Graphene and bromine

Conundrum, Fri Oct 12 2018, 08:03AM

Hi all.
I might have found something interesting.

A little while back some researchers invented a way to make graphene a better conductor using bromine gas.
also relevant: Link2

Seems that there might be a way to use a bromine *salt* instead in aqueous solution.
If so then it would be a very efffective way to make this compound and obviously upon removal it would retain its properties.
Wonder if anyone else has tried this?
Re: Graphene and bromine
ShieldExperiments, Tue Oct 23 2018, 06:22PM

Well, it makes sense that doping it with a bromide would make it a better conductor. At the scale of Graphene it seems that the salt would act almost like it is in solution when applied to the Graphene.
Re: Graphene and bromine
Conundrum, Sat Feb 02 2019, 09:50AM

Yup.

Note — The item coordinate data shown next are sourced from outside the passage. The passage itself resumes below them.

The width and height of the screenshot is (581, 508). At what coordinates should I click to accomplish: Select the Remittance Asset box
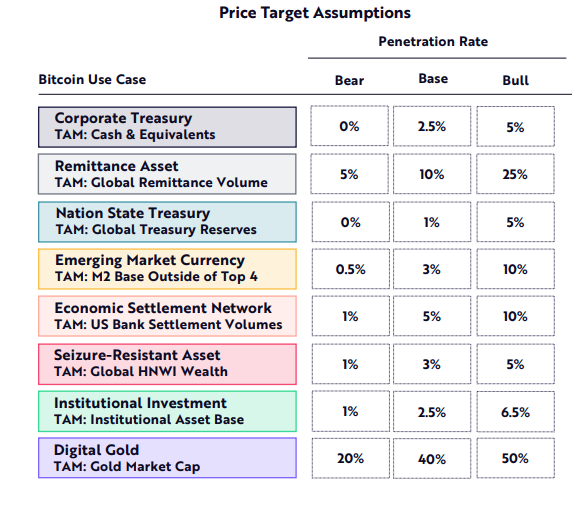167,174
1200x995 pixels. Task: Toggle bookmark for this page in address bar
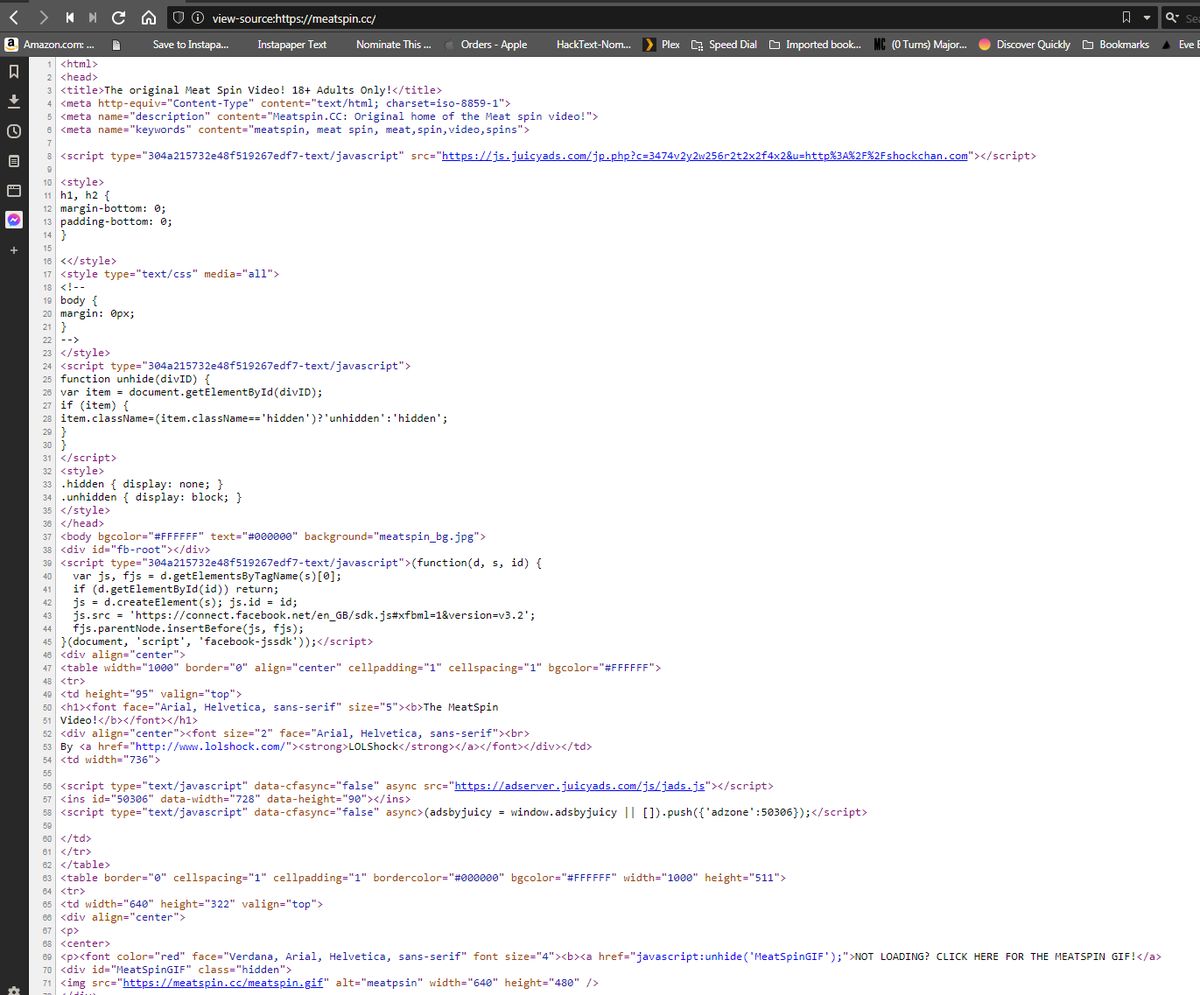click(1127, 18)
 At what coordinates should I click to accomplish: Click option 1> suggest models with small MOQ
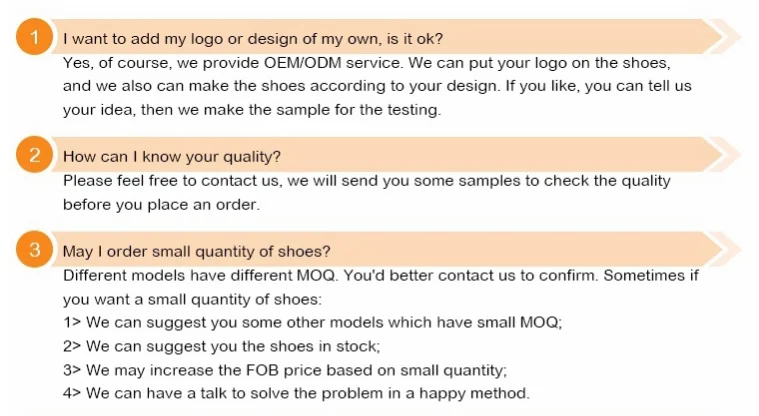(312, 323)
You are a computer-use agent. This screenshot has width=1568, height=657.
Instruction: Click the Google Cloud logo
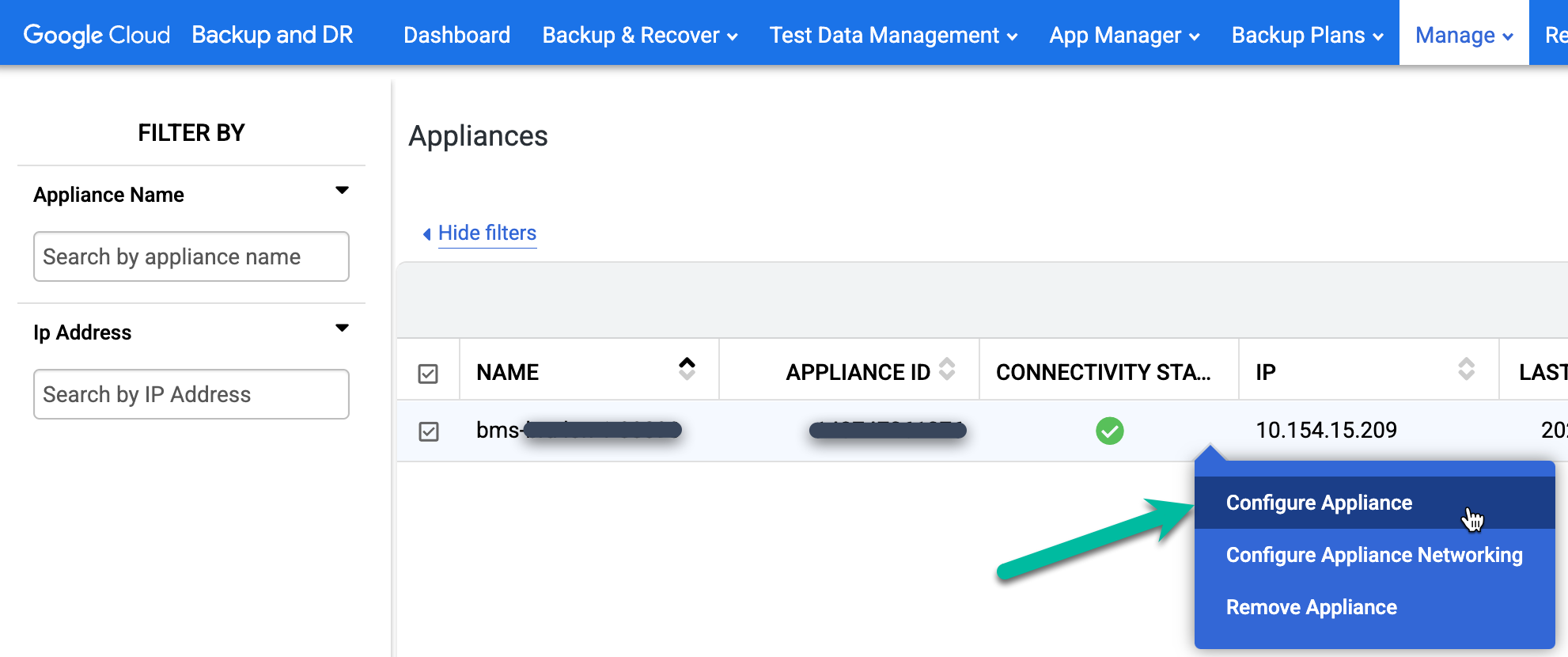coord(97,35)
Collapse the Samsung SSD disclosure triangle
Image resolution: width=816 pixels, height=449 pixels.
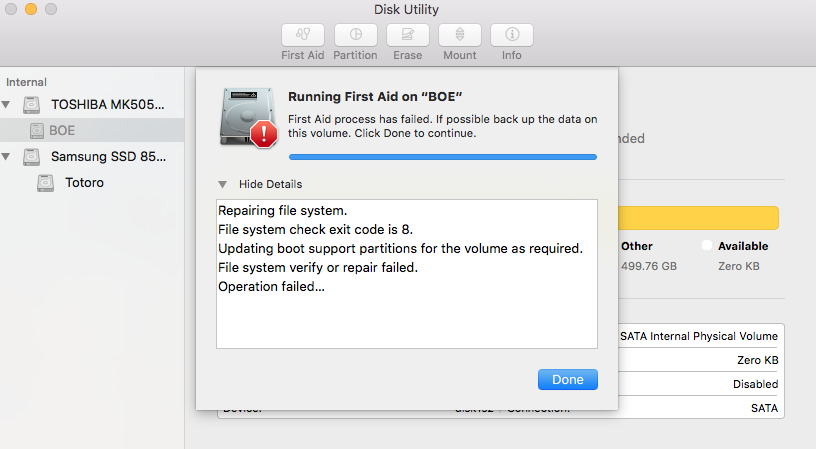coord(8,157)

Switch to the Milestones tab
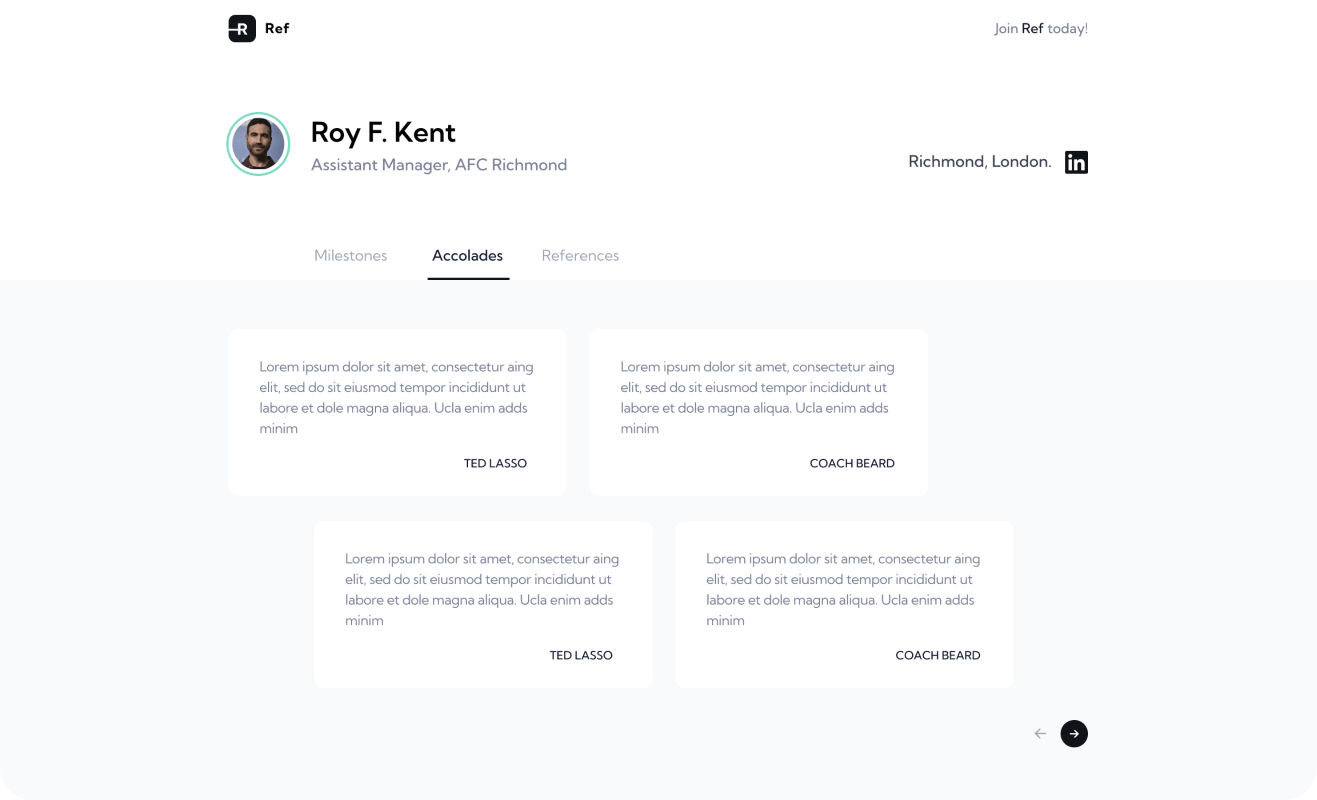[x=350, y=256]

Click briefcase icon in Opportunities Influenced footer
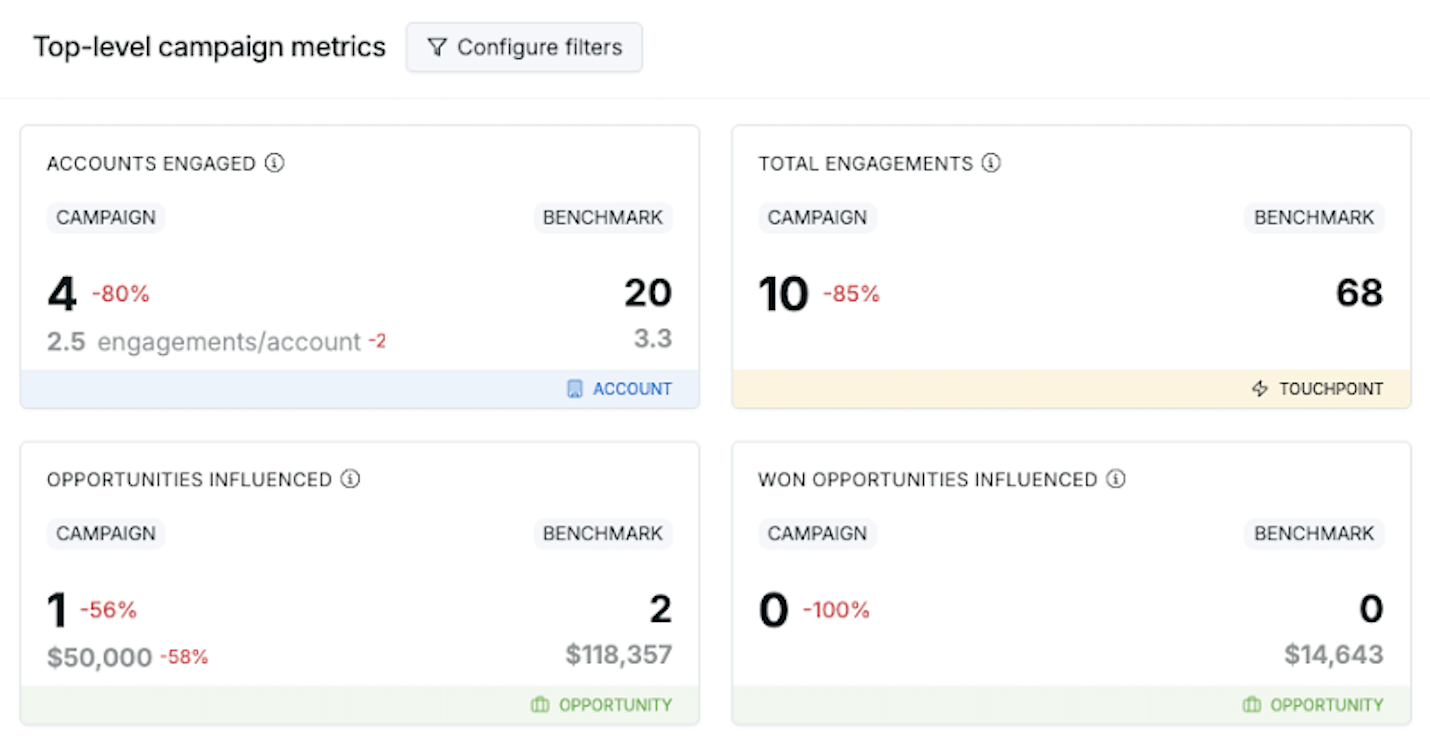click(540, 705)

It appears that any halogen works but bromine is better.
(hint: I have a source but it is - problematical. )
Re: Graphene and bromine
Sulaiman, Sat Feb 02 2019, 11:37AM

Liquid or gaseous bromine is not 'friendly' to work with,
potassium bromide is available via eBay but I doubt there would be any reaction,
potassium bromate is also available and it is a fairly strong oxidiser so may work on its own,
but bromide plus bromate at low pH will release bromine, so may be useful ?
Re: Graphene and bromine
Proud Mary, Wed Feb 06 2019, 11:43PM

Sulaiman wrote ...

Liquid or gaseous bromine is not 'friendly' to work with,
potassium bromide is available via eBay but I doubt there would be any reaction,
potassium bromate is also available and it is a fairly strong oxidiser so may work on its own,
but bromide plus bromate at low pH will release bromine, so may be useful ?


Link2
Re: Graphene and bromine
Conundrum, Fri Aug 30 2019, 05:44AM

Worth a try, thanks.
Incidentally I might have found a way to enable "hyperconductivity", not RTSC but very close. Looks like some very simple chemistry can enable a material that contains no silver yet is more conductive than it in the bulk.
In this case it uses quantum effects to increase conductance, at the cost of making the resulting material brittle.